[RECORDED DATA]
▬▬▬▬▬▬▬▬▬▬

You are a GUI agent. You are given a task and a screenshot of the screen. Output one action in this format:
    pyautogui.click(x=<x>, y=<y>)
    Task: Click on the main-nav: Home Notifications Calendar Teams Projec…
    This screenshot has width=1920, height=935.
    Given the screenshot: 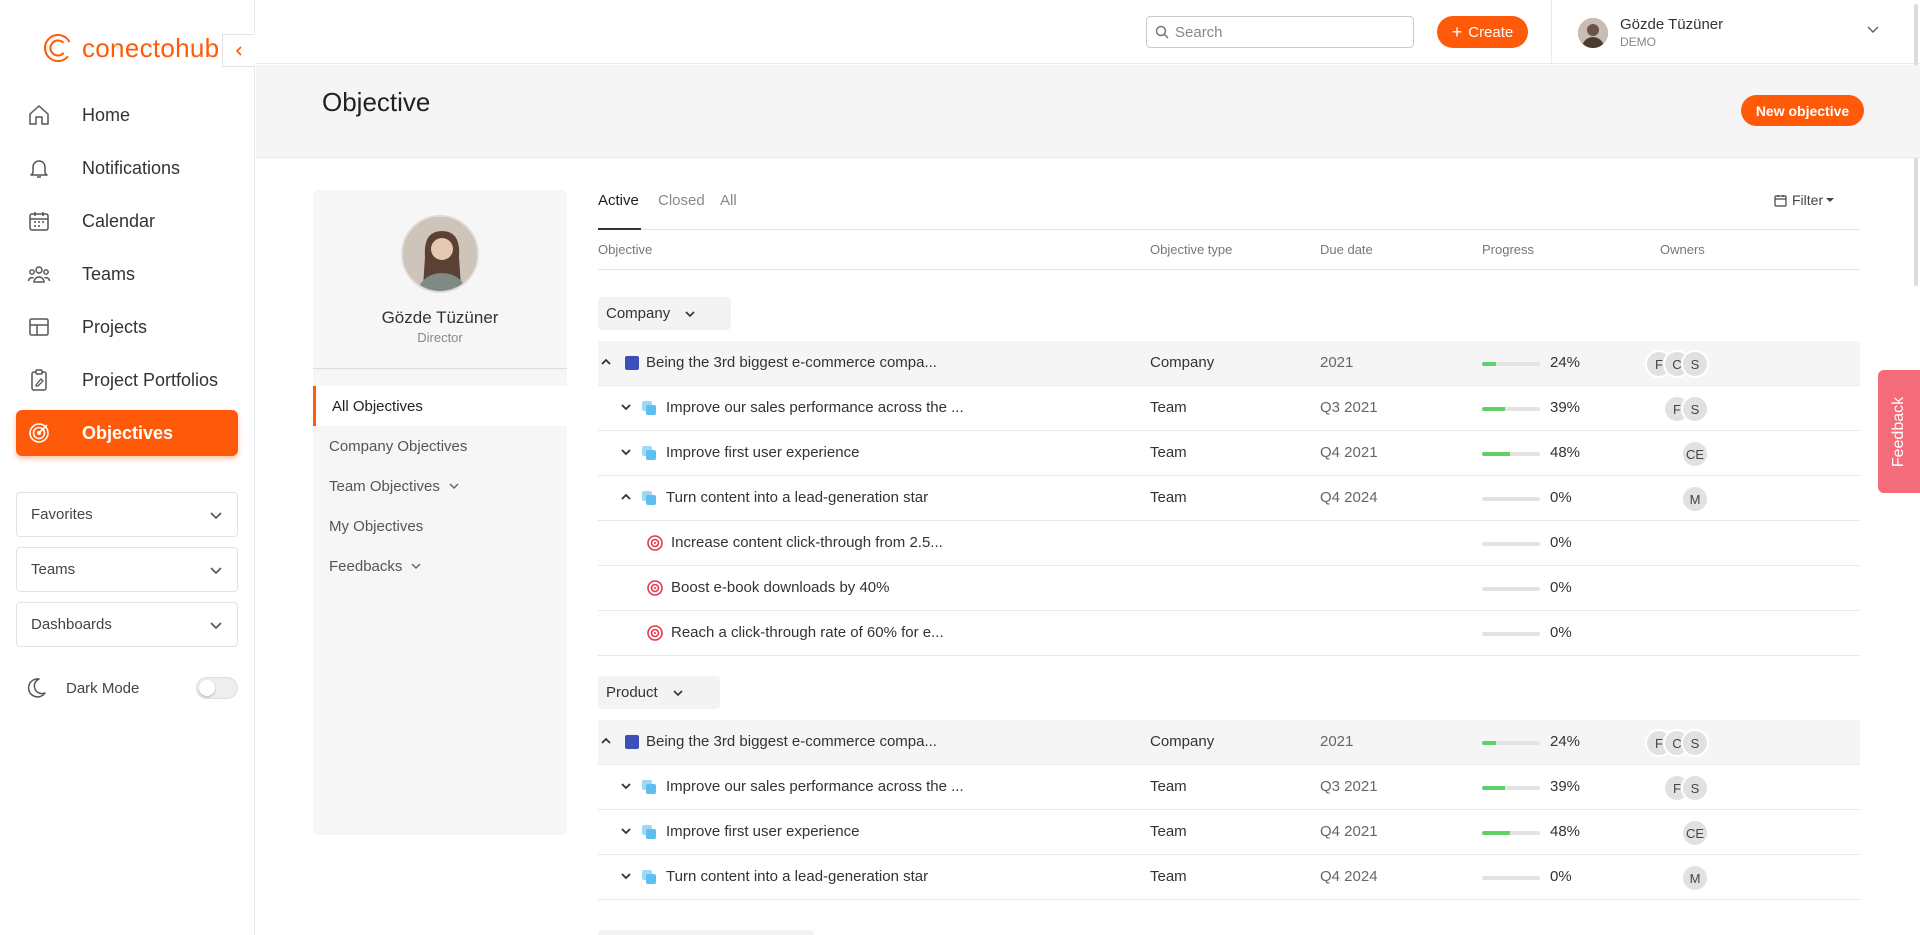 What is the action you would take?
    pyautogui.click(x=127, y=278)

▬▬▬▬▬▬▬▬▬▬

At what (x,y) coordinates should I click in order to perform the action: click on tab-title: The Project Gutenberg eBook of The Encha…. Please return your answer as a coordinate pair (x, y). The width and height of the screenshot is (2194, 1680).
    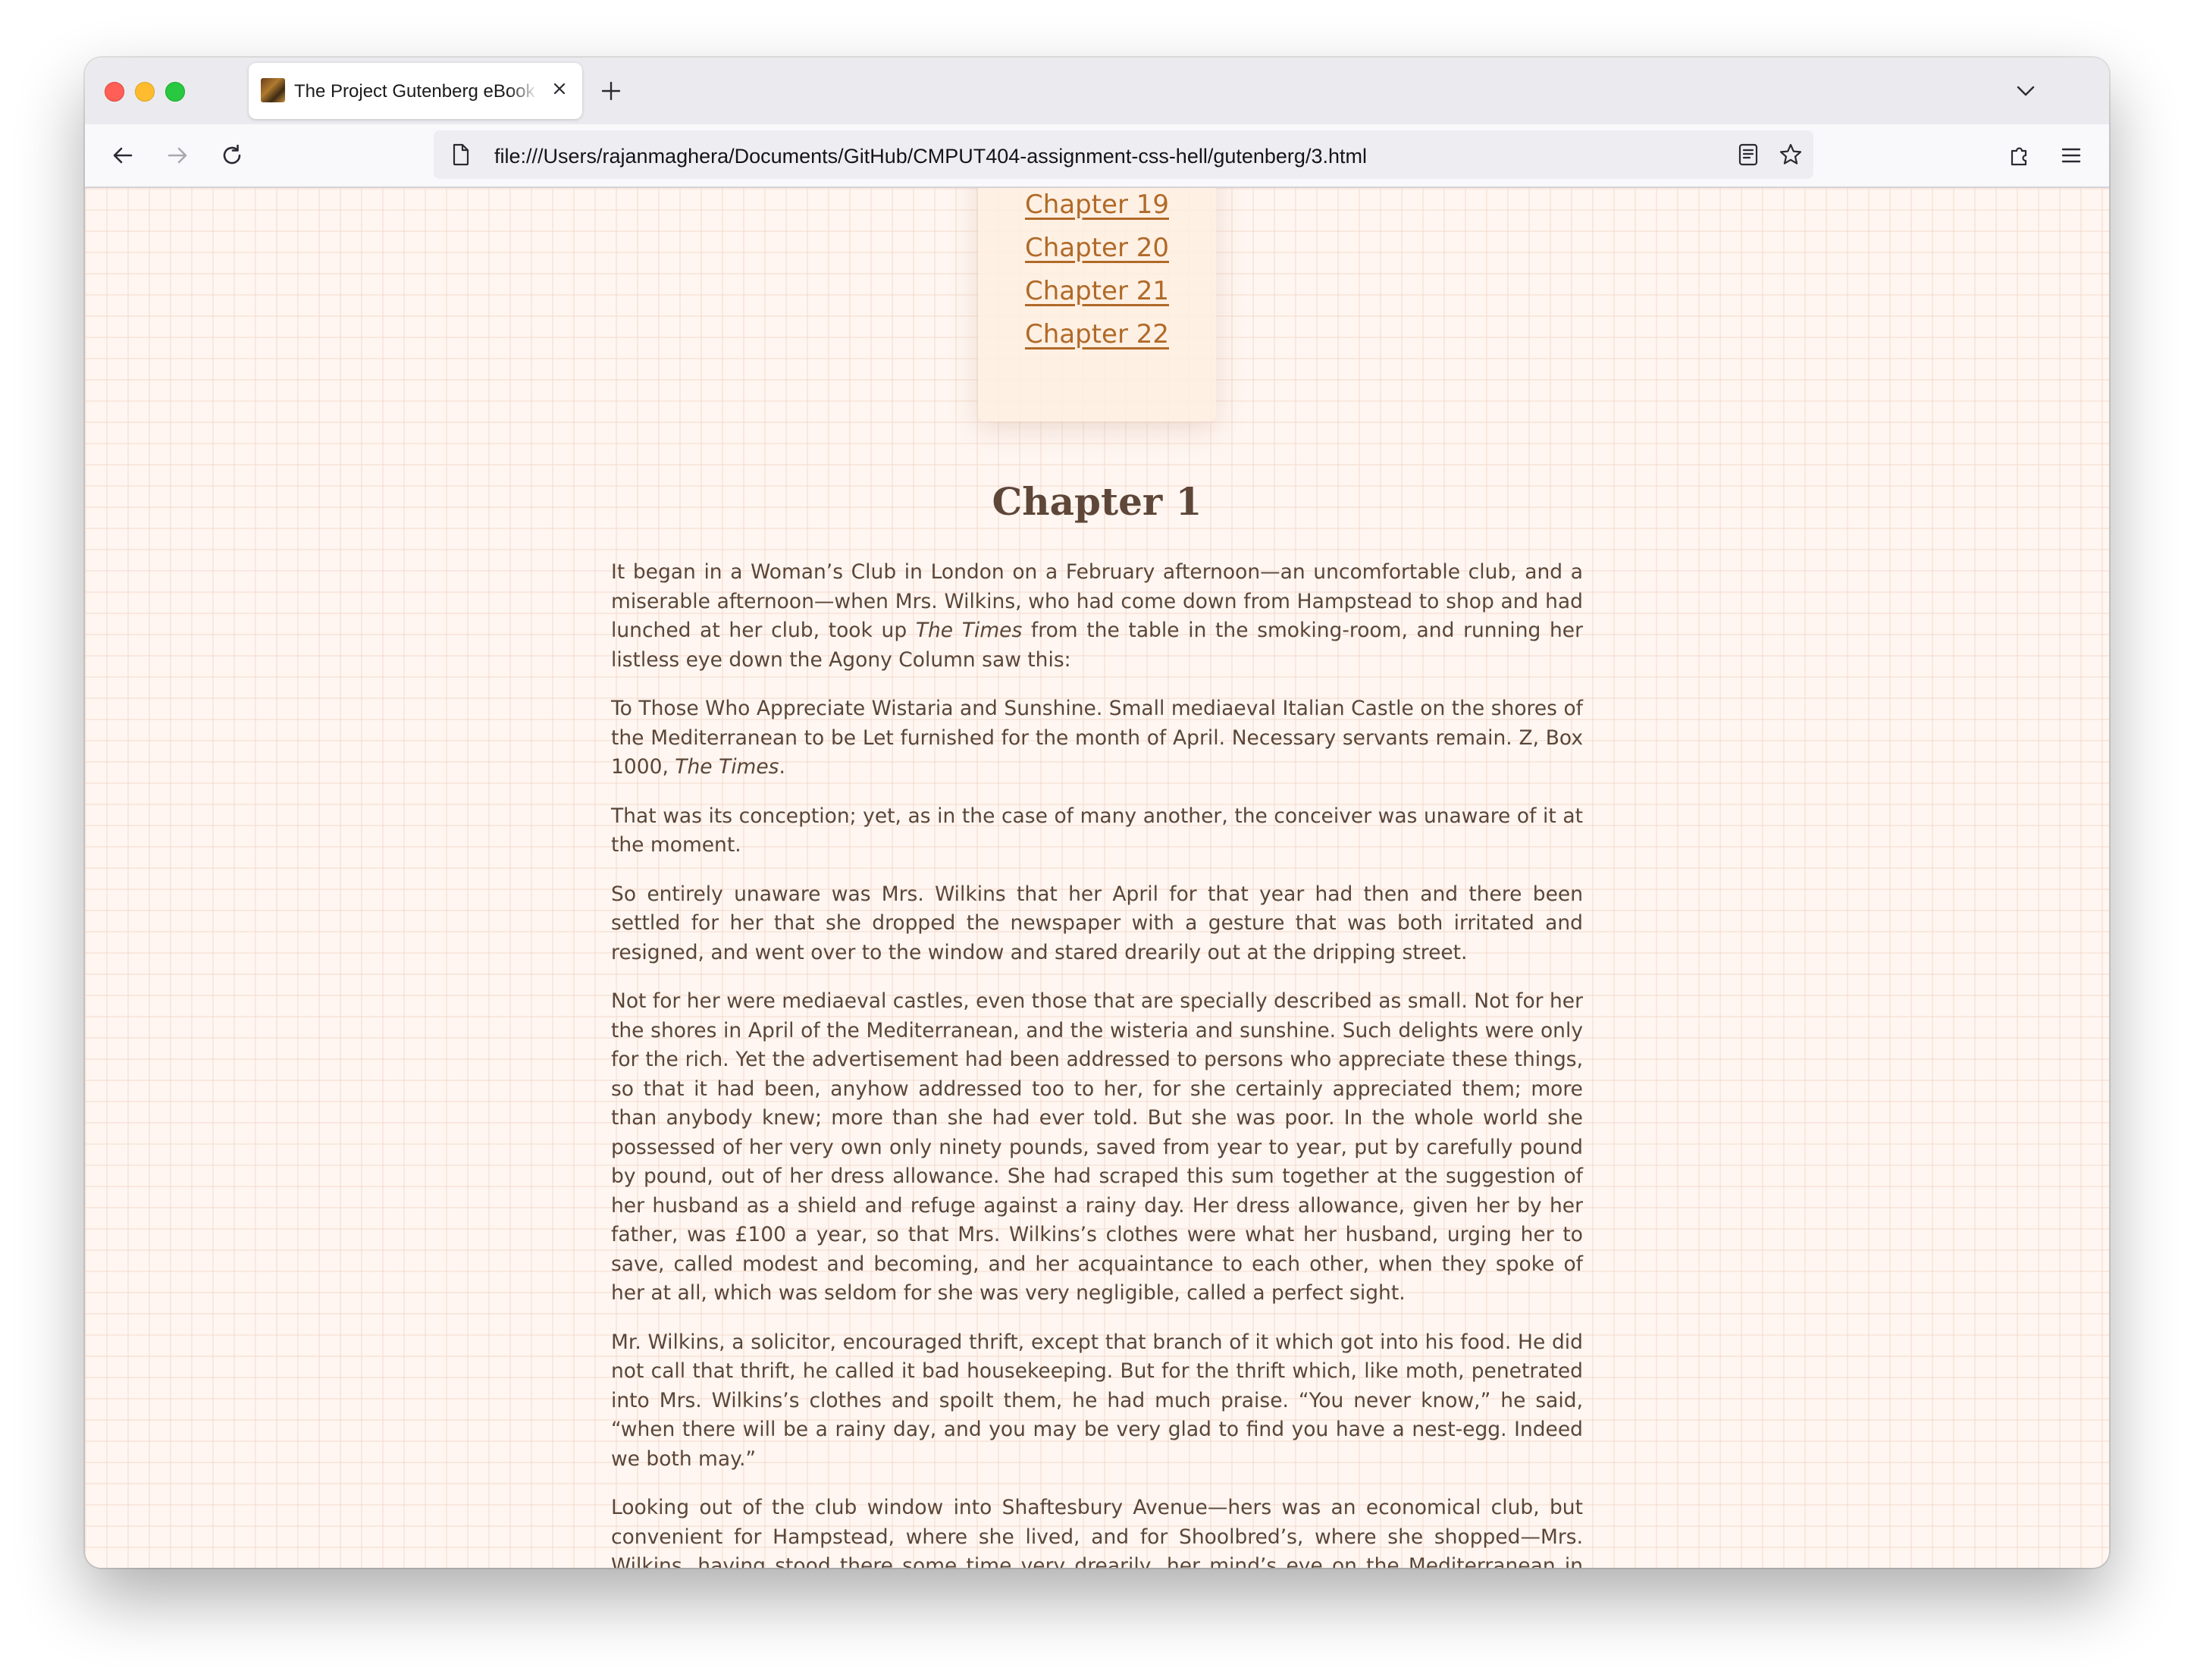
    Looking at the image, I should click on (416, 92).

▬▬▬▬▬▬▬▬▬▬

[WHAT THE TASK ASKS]
Count the lines in the entries above that contain the string "width", and state only the resulting number.

[EXERCISE OUTPUT]
2